Generally speaking, a traction unit in accordance with the present invention can be used anywhere where wire rope is used and will generally have advantages except where single layer drums are used. If desired, the traction units of the present invention can be provided with electrical, electro hydraulic or diesel hydraulic power units, can be used for deep and shallow mooring, pipe laying-recovery, dredging, mining or diving, whenever wire rope is used. The traction unit can be designed for fast response to control signals, invaluable in dynamic conditions, particularly bearing in mind the reduced inertia of the traction units of the present invention. Furthermore, one has a reduced torque input for a given line pull, as well as an extended wire life.
Attention is directed to British Pat. Specifications Nos. 1,448,059, 1,456,085, 1,101,131 and 1,101,132 which, in addition to the following specific description, may be of assistance to the experts in the art in understanding the principles behind the epicyclic gear trains used in the preferred embodiment of the invention described hereinafter.
It is preferred that each pair of capstans in a traction unit according to the present invention comprises a single groove pulley wheel and a contra-rotatable multi-groove drum approximately two thirds the diameter of the pulley wheel.
It will be appreciated that the use of a quadruple capstan traction unit allows the power to be split equally between two inputs driven by two motors, enables the gear trains in each drum assembly to be identical, with the power transmitted in the timing chain reduced, enables each standard rope size to have a standard drum and epicyclic gear size having constant face-dimensional face width and diameter ratios with volume directly proportional to torque, enables the volume of the gears to be minimised by differentially coupling such that all the gearing can be housed in the drum assemblies, and enables the bearing loads to be substantially the same for each drum assembly.

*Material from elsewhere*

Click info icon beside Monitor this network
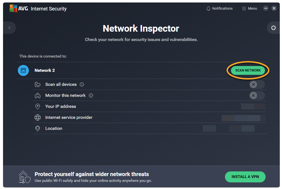The height and width of the screenshot is (189, 282). pos(91,95)

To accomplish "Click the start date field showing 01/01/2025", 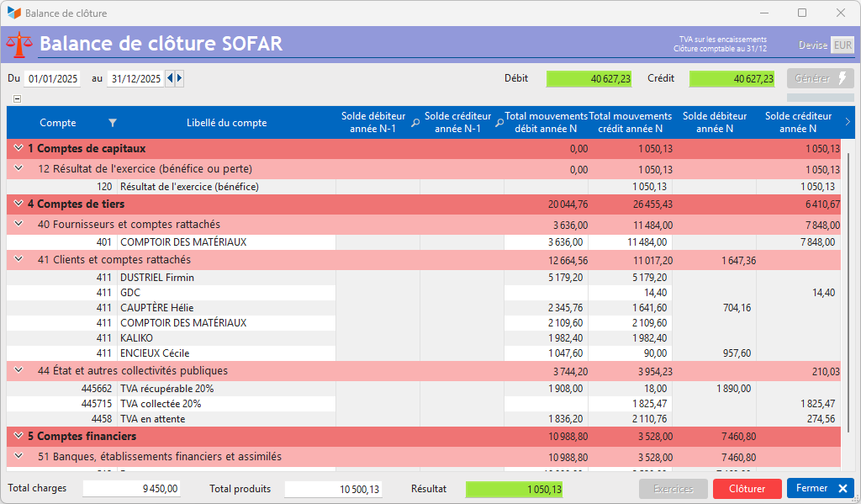I will pos(52,79).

For a better understanding of the present invention and to show how the same may be carried into effect, reference will now be made, by way of example, to the accompanying drawings, in which:
FIG. 1 shows a diagrammatic side view of a triple capstan winch, not forming part of the present invention,
FIG. 2 shows a diagrammatic plan view of a triple capstan winch, not forming part of the present invention,
FIG. 3 shows a diagrammatic side view of a quadruple capstan traction unit in accordance with the present invention,
FIG. 4 shows a diagrammatic plan view of a quadruple capstan traction unit in accordance with the present invention,
FIG. 5 shows a diagrammatic plan view of a sextuple capstan traction unit in accordance with the present invention,
FIGS. 6 and 7 respectively show a diagrammatic plan view and diagrammatic side view of a power pack for use with the present invention,
FIG. 8 shows a diagrammatic underneath view of a quadruple capstan traction unit and storage drum in accordance with the present invention,
FIG. 9 shows a side view corresponding to the plan view of FIG. 8,
FIG. 10 shows a partial detailed view of a pair of capstans, with internal epicyclic gear train, of a pair of capstans of the quadruple capstan traction unit of FIGS. 8 and 9,
FIGS. 11 and 12 together show the respective arrangement of the capstans and epicyclic gearing of the two pairs of capstans of the quadruple capstan traction unit of FIGS. 8 and 9, and
FIG. 13 shows a view corresponding to FIG. 10, showing various modifications.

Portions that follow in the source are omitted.